## WORK TO BE COMPLETED
Go line by line through the records below. Copy whichever lines contain the string "Open".

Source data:

>>>

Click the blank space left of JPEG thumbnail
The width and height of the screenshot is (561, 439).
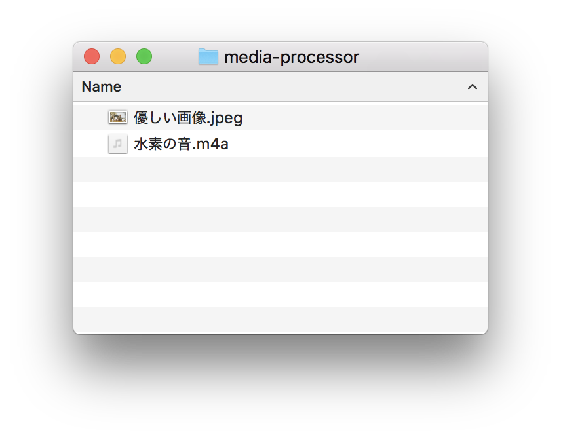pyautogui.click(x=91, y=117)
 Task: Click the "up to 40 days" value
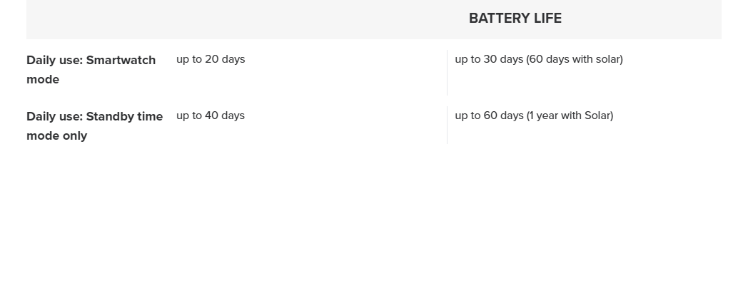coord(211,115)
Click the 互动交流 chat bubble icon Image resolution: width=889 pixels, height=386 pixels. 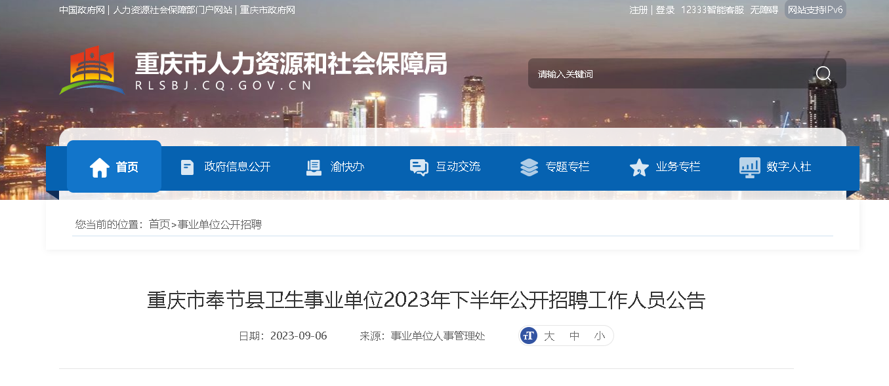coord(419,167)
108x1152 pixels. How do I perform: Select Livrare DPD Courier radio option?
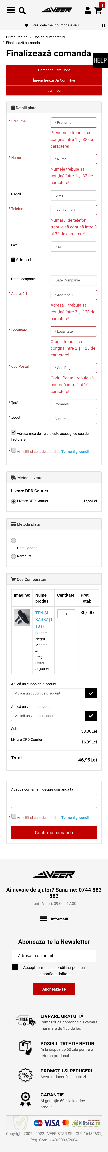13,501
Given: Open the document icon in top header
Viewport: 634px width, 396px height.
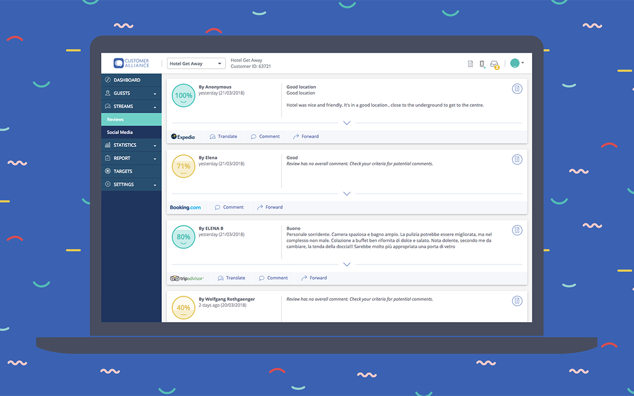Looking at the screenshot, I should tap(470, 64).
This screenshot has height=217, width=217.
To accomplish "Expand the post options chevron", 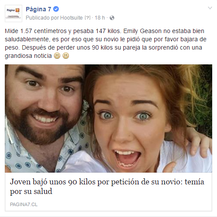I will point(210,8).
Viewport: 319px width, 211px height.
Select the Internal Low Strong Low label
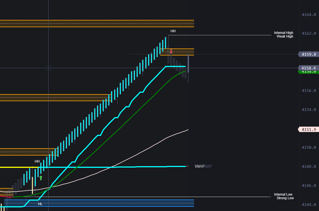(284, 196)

<<<
>>>

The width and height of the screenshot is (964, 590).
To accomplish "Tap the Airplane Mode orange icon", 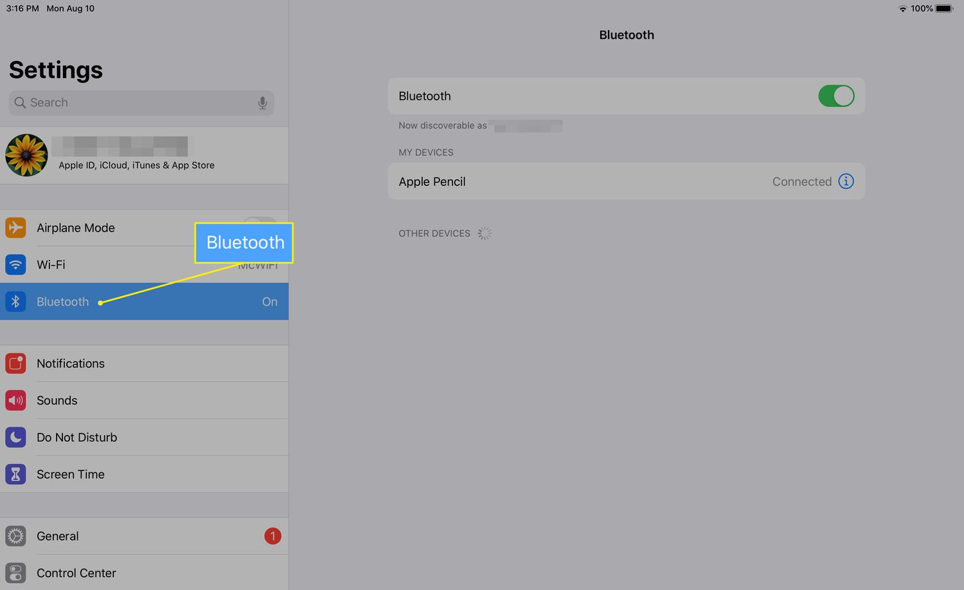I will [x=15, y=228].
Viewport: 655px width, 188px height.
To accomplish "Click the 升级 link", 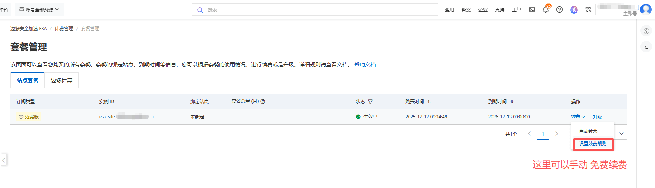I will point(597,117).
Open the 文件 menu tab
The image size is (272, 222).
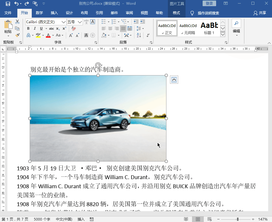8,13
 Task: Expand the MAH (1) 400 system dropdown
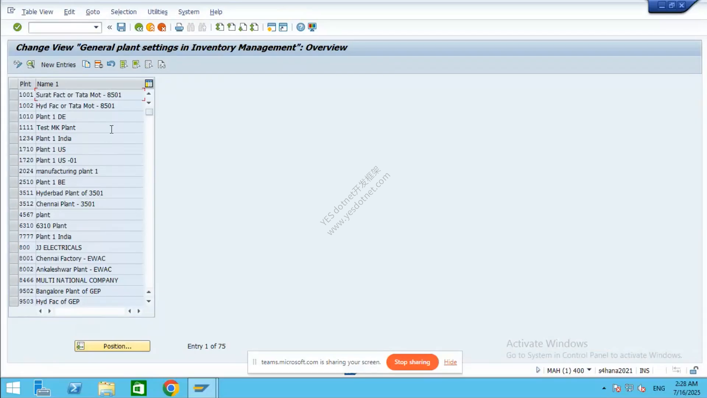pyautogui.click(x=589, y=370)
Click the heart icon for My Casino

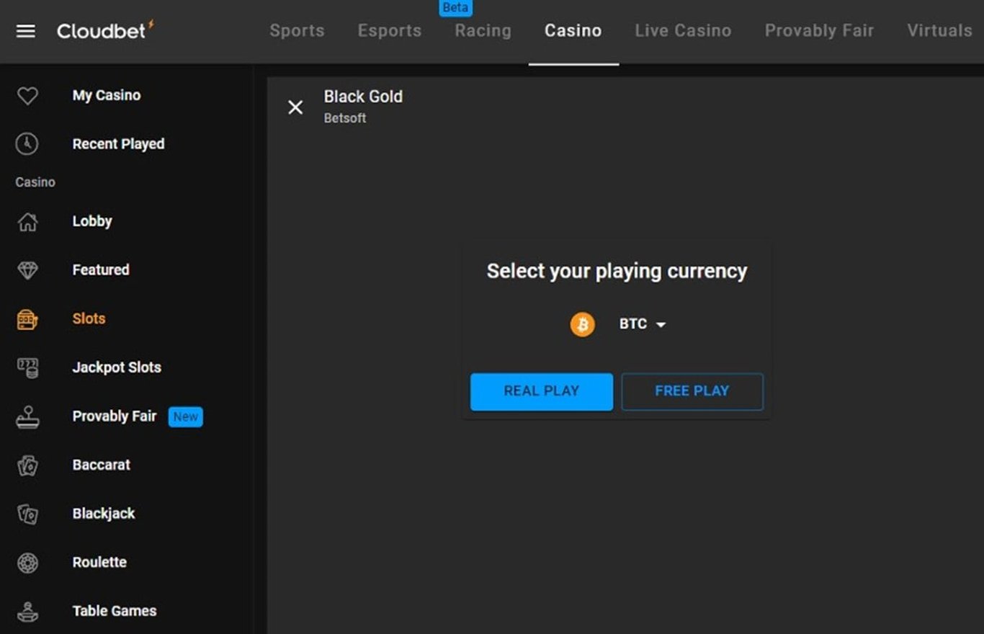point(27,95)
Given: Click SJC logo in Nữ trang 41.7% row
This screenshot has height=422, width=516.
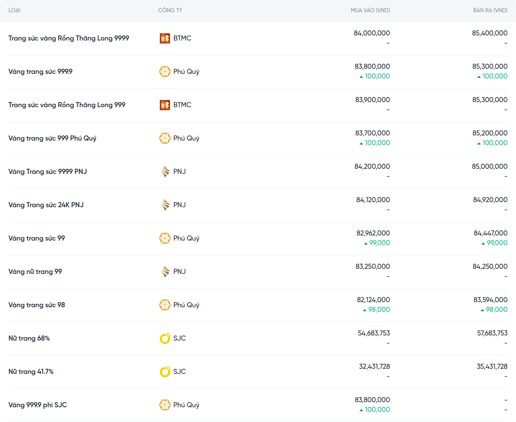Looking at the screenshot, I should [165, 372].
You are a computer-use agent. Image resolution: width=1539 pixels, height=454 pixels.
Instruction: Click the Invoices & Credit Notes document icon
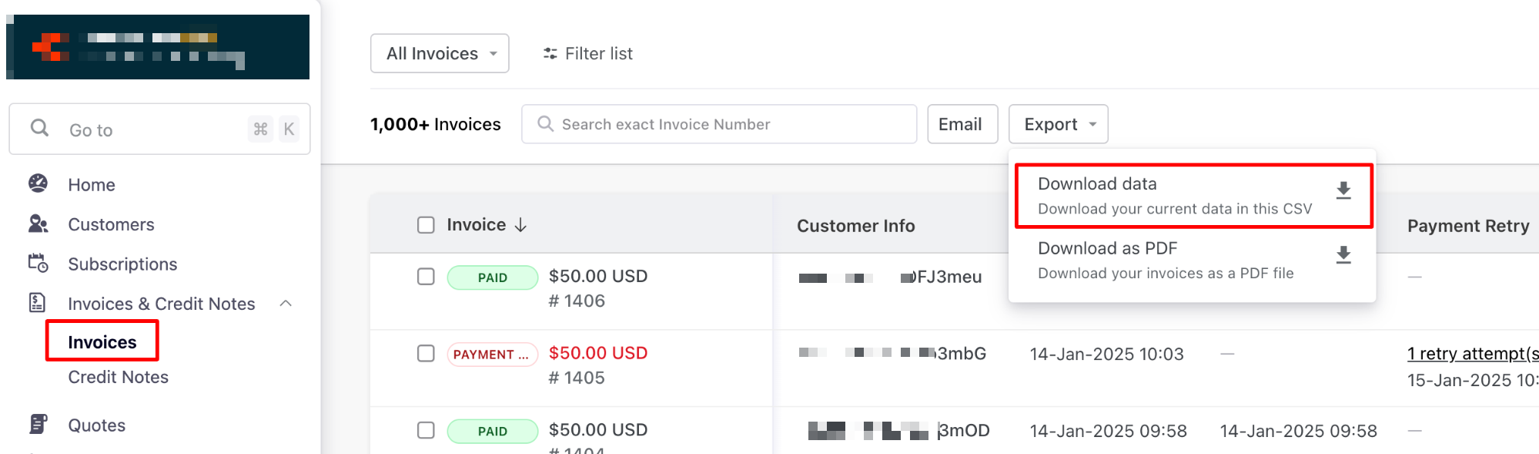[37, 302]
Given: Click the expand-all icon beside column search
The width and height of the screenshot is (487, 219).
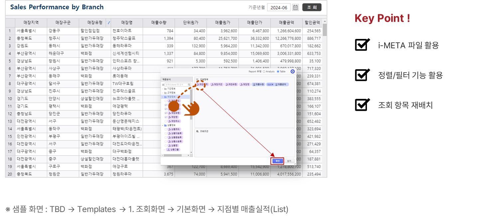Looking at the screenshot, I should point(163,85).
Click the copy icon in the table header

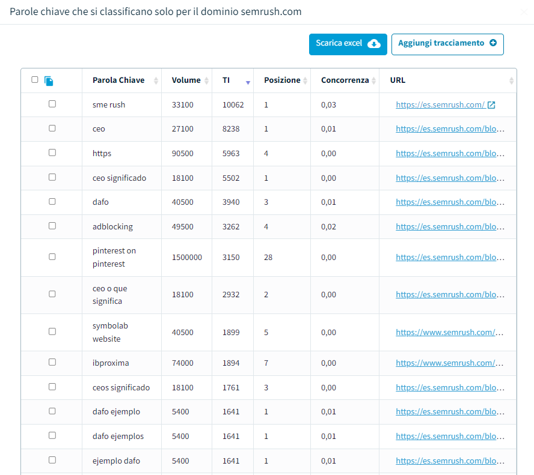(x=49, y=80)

<<<

## RESPONSE AREA
Given: Open the document icon in top header
Open the 文件 menu tab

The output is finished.